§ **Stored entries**
Segment Open
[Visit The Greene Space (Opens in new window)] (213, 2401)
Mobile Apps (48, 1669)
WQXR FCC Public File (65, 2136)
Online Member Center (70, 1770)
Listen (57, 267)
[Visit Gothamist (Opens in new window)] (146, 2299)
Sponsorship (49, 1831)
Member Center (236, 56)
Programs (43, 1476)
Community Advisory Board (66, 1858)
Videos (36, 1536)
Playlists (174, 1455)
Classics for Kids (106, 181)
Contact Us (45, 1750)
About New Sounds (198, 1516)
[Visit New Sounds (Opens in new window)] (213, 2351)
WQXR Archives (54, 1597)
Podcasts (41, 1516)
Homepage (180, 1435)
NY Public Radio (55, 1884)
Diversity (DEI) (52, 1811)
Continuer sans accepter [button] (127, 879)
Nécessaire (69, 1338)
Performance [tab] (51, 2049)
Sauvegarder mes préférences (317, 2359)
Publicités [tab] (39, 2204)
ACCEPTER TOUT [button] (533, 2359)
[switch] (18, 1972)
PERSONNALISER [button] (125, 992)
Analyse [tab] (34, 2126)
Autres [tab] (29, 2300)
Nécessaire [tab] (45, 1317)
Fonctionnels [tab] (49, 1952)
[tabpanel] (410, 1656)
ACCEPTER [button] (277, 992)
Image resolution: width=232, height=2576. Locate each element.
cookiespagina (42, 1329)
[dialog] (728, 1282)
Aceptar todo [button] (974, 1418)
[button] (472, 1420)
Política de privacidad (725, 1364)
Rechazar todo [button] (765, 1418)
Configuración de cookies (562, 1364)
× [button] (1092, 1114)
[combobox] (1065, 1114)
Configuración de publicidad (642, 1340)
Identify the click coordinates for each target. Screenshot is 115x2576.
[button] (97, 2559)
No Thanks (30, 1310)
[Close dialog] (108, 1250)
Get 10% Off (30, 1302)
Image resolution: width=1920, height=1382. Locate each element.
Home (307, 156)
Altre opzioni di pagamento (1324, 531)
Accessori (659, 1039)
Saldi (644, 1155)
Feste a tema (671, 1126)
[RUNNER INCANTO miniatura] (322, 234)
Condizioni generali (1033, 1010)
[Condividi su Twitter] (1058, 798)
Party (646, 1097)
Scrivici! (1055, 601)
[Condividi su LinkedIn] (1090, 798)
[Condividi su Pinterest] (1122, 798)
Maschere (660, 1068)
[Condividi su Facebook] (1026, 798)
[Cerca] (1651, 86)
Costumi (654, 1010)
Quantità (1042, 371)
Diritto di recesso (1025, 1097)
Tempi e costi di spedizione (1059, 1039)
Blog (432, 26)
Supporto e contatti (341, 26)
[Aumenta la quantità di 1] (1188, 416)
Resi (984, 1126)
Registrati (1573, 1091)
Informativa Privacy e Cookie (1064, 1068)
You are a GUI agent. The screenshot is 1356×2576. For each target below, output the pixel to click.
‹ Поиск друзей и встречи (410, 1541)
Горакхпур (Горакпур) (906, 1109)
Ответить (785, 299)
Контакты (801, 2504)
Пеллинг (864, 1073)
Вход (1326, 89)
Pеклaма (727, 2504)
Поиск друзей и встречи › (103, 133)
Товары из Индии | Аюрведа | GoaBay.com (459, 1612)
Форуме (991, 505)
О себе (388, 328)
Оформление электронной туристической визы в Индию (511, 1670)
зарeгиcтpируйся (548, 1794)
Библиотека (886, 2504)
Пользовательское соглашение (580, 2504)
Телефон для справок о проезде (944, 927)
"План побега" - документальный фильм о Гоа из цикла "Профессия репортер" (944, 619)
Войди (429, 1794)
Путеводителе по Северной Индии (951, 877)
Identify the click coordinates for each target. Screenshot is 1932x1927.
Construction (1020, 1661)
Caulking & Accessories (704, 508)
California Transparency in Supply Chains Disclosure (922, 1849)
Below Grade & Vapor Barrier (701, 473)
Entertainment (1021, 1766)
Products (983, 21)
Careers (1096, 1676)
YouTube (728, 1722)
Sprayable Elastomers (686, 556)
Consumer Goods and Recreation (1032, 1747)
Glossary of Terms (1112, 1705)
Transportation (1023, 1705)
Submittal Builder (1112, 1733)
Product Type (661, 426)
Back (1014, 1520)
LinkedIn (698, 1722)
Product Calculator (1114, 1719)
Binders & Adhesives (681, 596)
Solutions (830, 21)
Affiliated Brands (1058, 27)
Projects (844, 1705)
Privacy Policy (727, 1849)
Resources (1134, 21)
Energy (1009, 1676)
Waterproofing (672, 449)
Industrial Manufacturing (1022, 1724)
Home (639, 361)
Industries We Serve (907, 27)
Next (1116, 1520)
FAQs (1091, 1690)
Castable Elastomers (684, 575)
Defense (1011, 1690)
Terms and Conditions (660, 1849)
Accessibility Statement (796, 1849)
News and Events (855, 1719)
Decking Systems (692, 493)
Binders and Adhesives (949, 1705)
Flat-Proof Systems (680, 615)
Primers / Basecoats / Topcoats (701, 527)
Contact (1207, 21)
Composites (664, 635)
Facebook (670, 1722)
Segment Closed
§ **Task prompt**
Each line in the records above that contains the word "Condividi" must be copied.

§ **Answer space**
[Condividi su Twitter] (1058, 798)
[Condividi su LinkedIn] (1090, 798)
[Condividi su Pinterest] (1122, 798)
[Condividi su Facebook] (1026, 798)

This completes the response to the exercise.